--- Begin Text segment ---

Speech Bert Vandenkendelaere @ EUA national conference
Distinguished rectors,
Dear hosts,
Dear guests,
First of all I would like to thank EUA for the opportunity to speak here at its annual conference, but more in particular at its 10th anniversary. The European Students’ Union is very grateful for the past 10 years of cooperation. Both ESU and the freshly created EUA acceded to the Bologna Process at the Ministerial meeting in Prague in 2001. Since then EUA has been very helpful in recognising ESU as the representative voice of students in Europe, and especially in those early days of the Bologna Process when it was most needed to stand strong and united. Together we have been able to grow towards a more mobile and student-centred European Higher Education Area, and I can only express my sincere hope that our cooperation can continue to flourish in the EHEA framework, but also in the Institutional Evaluation Programme and in many more new initiatives to come.
As was said yesterday during the celebration by Pierre, times were different in 2001. Most of the students on the benches didn’t have a clue what the Bologna Process was, or even that their curriculum was about to change dramatically. Universities were in many cases smaller, Internet was not available in the classrooms, and as Pierre said, Wikipedia was just starting up. But today we are in a different reality, we have mass higher education in place with a strong demand for student-centred learning, and we’re here to question if that would be competing with the demand for research intensiveness and excellence in our European universities.
During the past days we’ve been hearing about different models that foster talent, from the start at the very broad base of the pyramid in the first year of the university until the top in full professorship, a specialised research centre or spin-off. The model I want to present today is the model that students experience as the best way to balance the ache for excellence the academic society has, with the needs of the student body, even in mass higher education.
Fostering excellence has to start at the very beginning of the academic career of the student. It’s not always visible at first sight if a student will perform outstandingly, and it’s not always in the first years that a student finds his or her true interest and stands out above the others. As I already said at your last gathering in Palermo, an excellent university is the one that creates or boosts excellence, even when it is hidden. For this to happen there are two prerequisites: a large fishpond, and talented fishermen. Providing equal access, without any discrimination, financial or legal obstacles is crucial to allow all talented young individuals to enrol in higher education and seek their way towards excellence. Secondly, you need the fishermen, the teachers, to discover, support, encourage and educate that talent, and as I will say later, this can only happen when they are talented themselves and have time for this.

--- End Text segment ---

### [Task statement]
According to the speech, why does fostering excellence have to start at the very beginning of a student's academic career? Answer in one to three sentences.

--- Begin Dataset section ---

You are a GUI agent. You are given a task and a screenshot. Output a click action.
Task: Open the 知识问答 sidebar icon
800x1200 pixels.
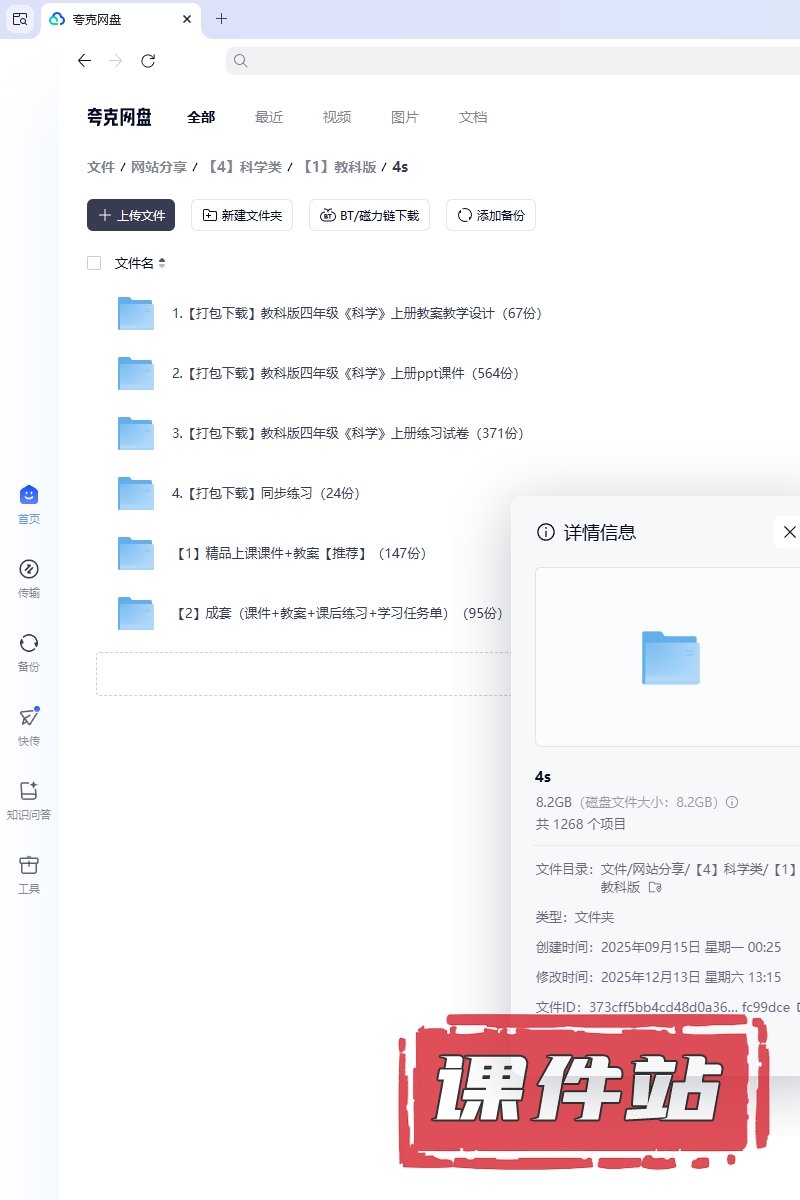(x=29, y=791)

--- End Dataset section ---

### [Full answer]
It is not always visible at first sight whether a student will perform outstandingly. A student also does not always find his or her true interest and stand out above the others in the first years.